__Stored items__
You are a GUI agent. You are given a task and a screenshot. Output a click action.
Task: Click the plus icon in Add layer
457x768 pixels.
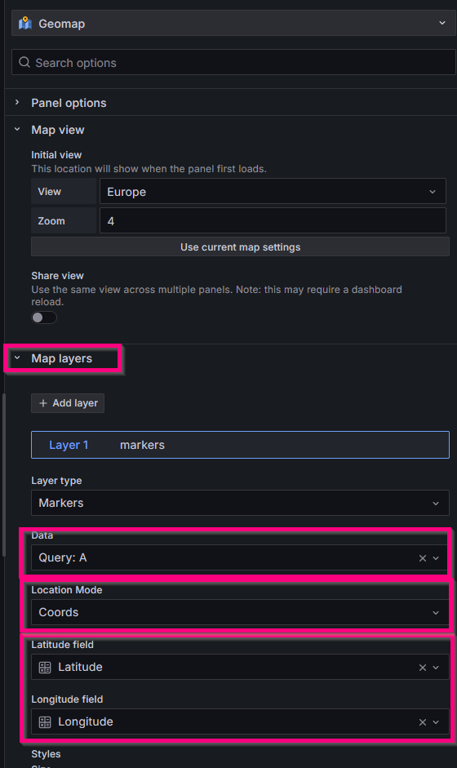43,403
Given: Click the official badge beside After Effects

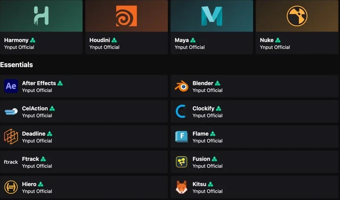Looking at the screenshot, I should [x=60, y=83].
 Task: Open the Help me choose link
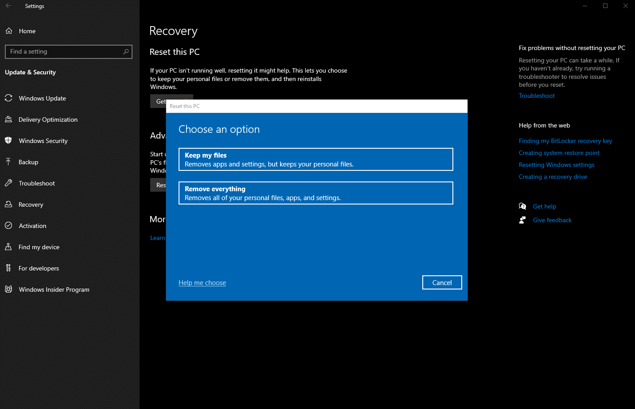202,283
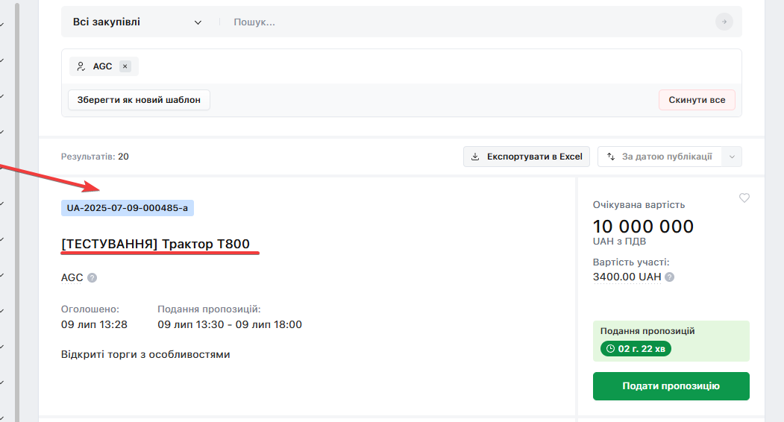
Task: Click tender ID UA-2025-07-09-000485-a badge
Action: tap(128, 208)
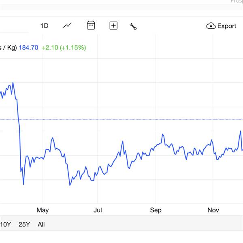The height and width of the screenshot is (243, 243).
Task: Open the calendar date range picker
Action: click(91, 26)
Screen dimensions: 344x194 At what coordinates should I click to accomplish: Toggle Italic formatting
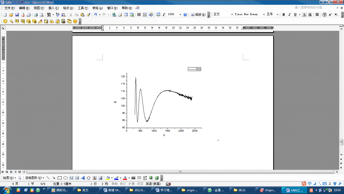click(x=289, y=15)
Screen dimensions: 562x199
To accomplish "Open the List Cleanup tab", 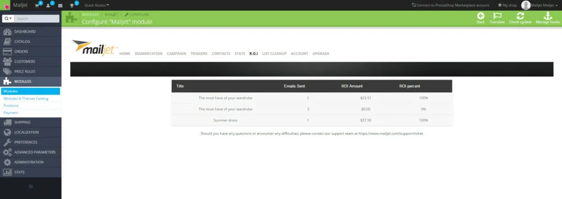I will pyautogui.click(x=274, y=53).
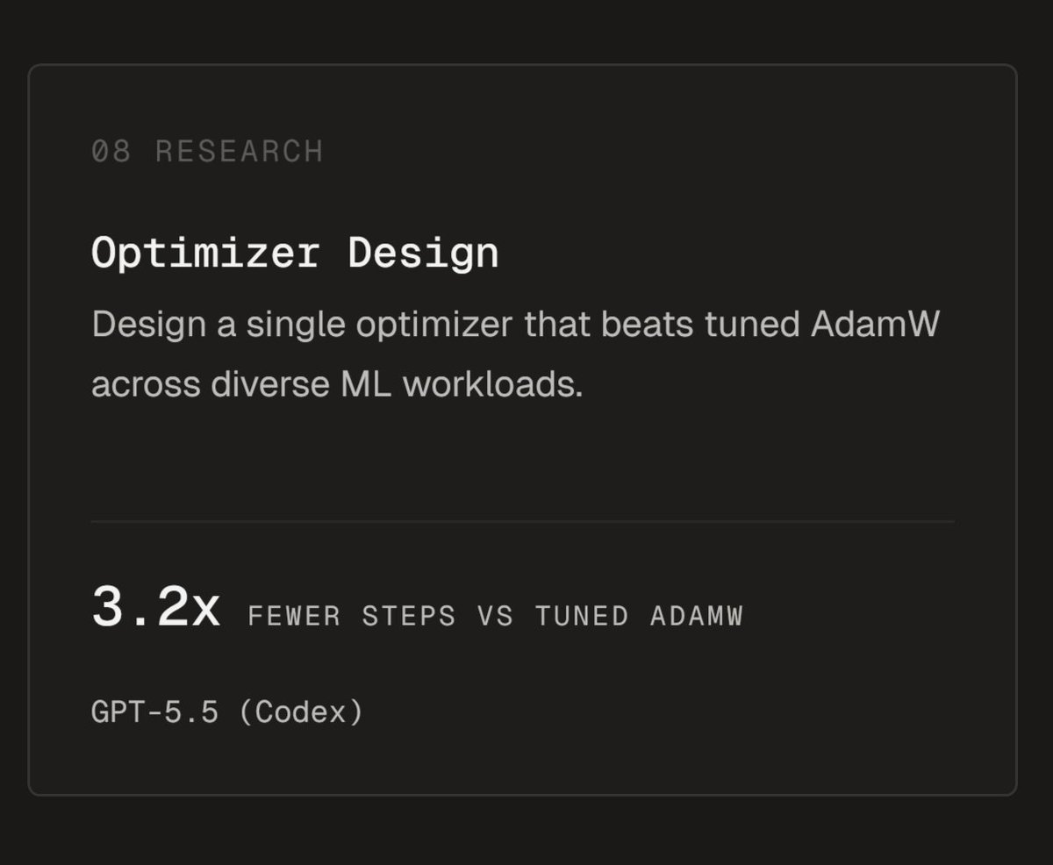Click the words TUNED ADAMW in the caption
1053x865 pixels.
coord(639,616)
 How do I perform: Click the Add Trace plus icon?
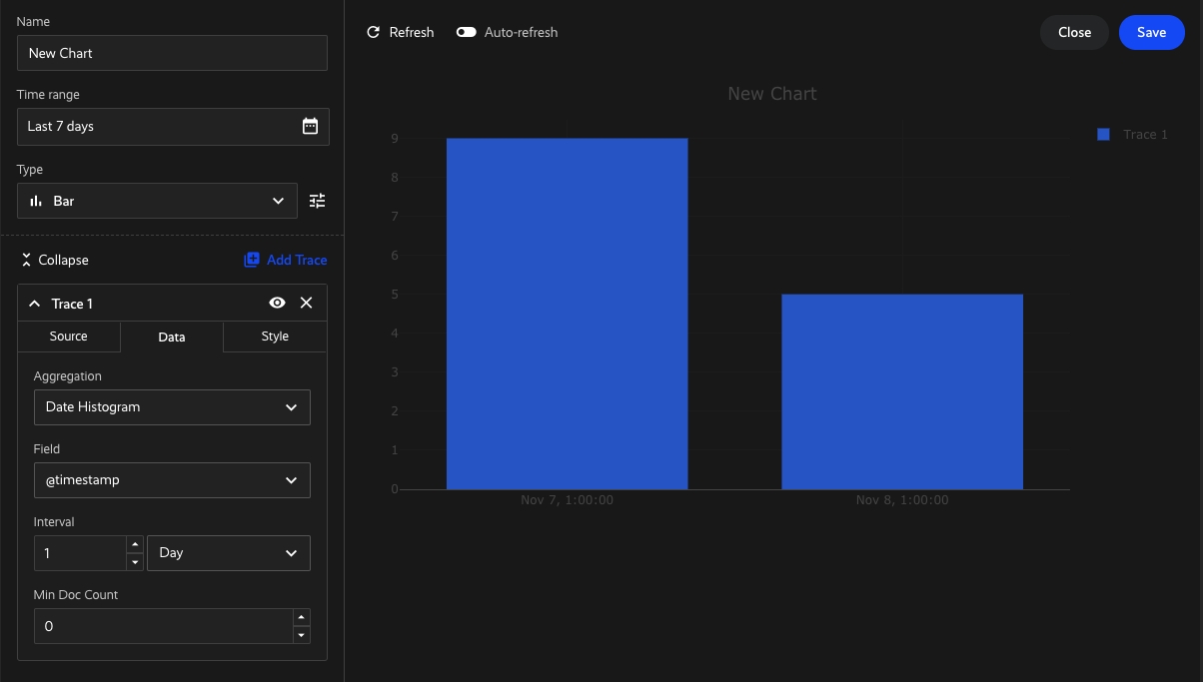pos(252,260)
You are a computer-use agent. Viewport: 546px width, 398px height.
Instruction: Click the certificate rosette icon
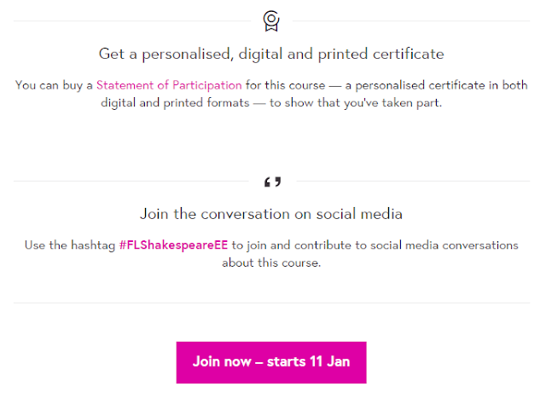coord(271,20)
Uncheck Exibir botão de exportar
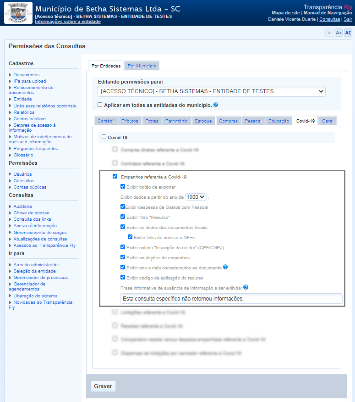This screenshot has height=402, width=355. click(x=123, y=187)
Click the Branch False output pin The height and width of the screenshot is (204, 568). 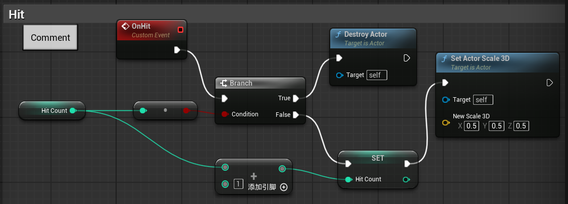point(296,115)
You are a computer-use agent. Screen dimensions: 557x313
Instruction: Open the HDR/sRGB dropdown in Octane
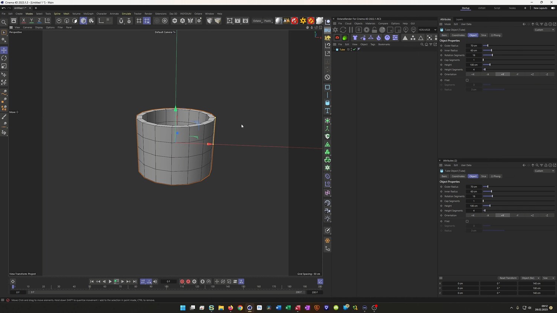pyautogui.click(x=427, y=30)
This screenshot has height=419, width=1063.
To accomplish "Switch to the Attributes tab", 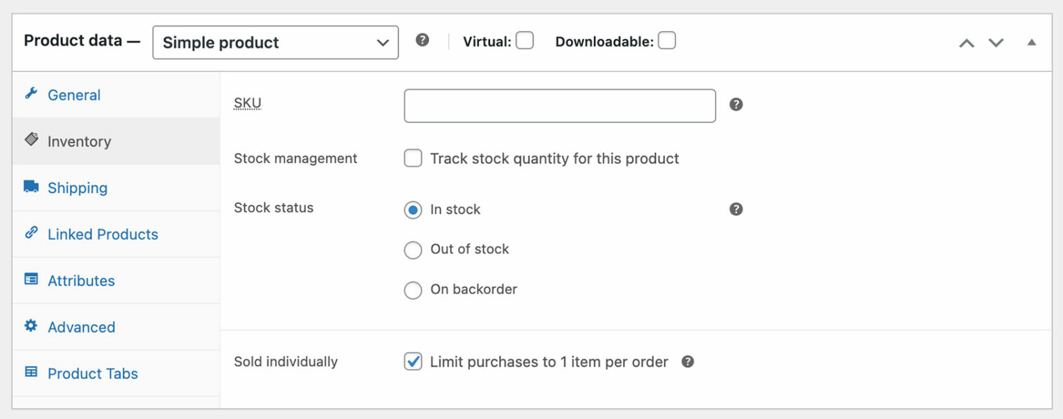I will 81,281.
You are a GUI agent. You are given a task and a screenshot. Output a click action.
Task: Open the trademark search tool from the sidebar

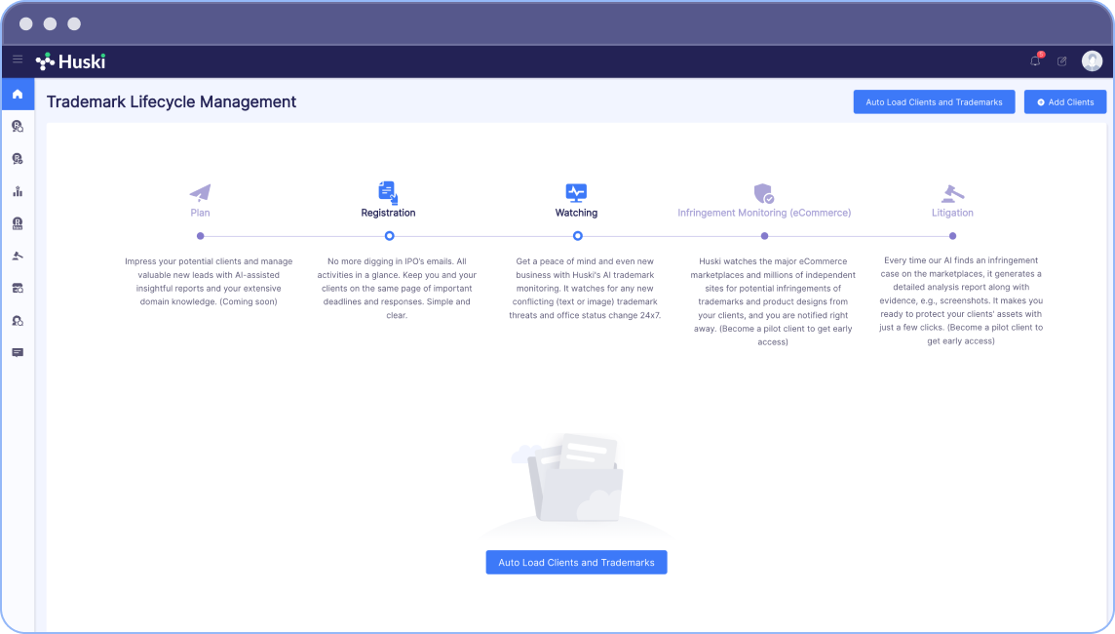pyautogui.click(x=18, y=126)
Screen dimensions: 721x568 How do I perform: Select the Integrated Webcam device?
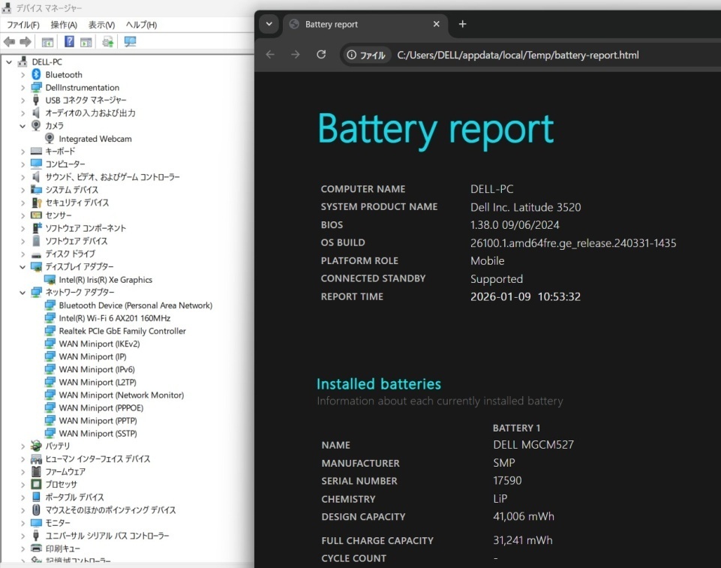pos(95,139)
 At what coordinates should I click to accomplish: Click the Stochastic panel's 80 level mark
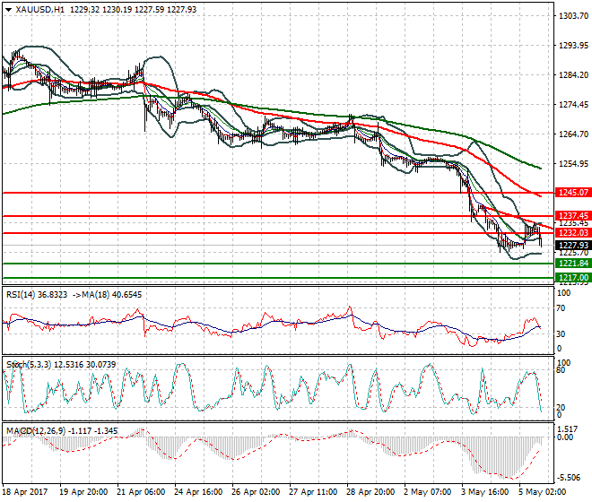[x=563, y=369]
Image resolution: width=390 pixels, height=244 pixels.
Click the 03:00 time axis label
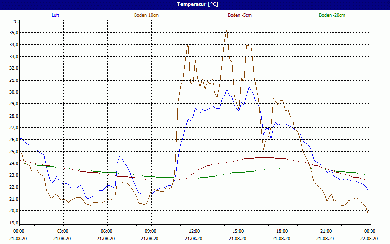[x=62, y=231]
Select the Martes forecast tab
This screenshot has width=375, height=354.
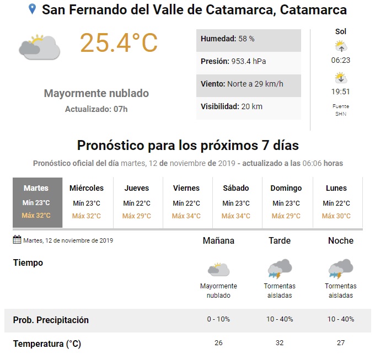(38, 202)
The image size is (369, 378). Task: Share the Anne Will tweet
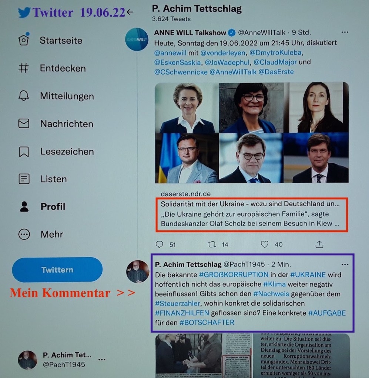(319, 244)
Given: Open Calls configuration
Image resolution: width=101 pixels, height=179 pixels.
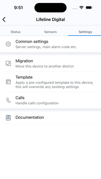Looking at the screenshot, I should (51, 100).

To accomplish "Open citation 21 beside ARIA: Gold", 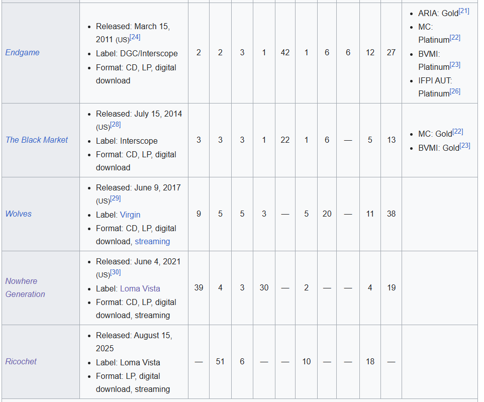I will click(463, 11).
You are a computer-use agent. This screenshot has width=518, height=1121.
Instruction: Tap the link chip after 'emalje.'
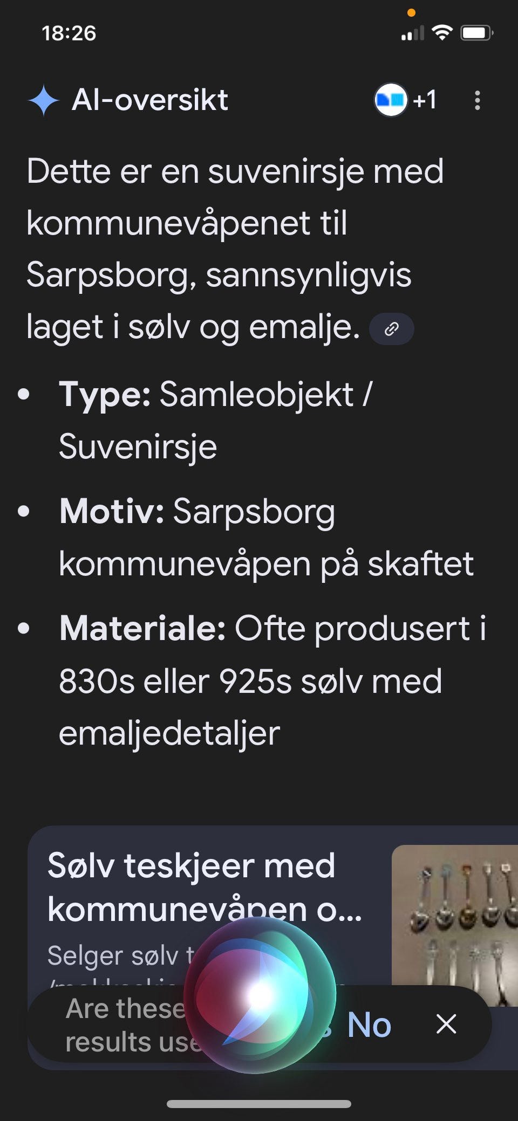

__Assignment__
The answer must be every line of the records that holds the string "computer".

__Your response__
You are a computer-use agent. Viewport: 546px width, 398px height.
You are a computer-use agent. Screen dimensions: 557x313
You are a computer-use agent. This screenshot has width=518, height=1121.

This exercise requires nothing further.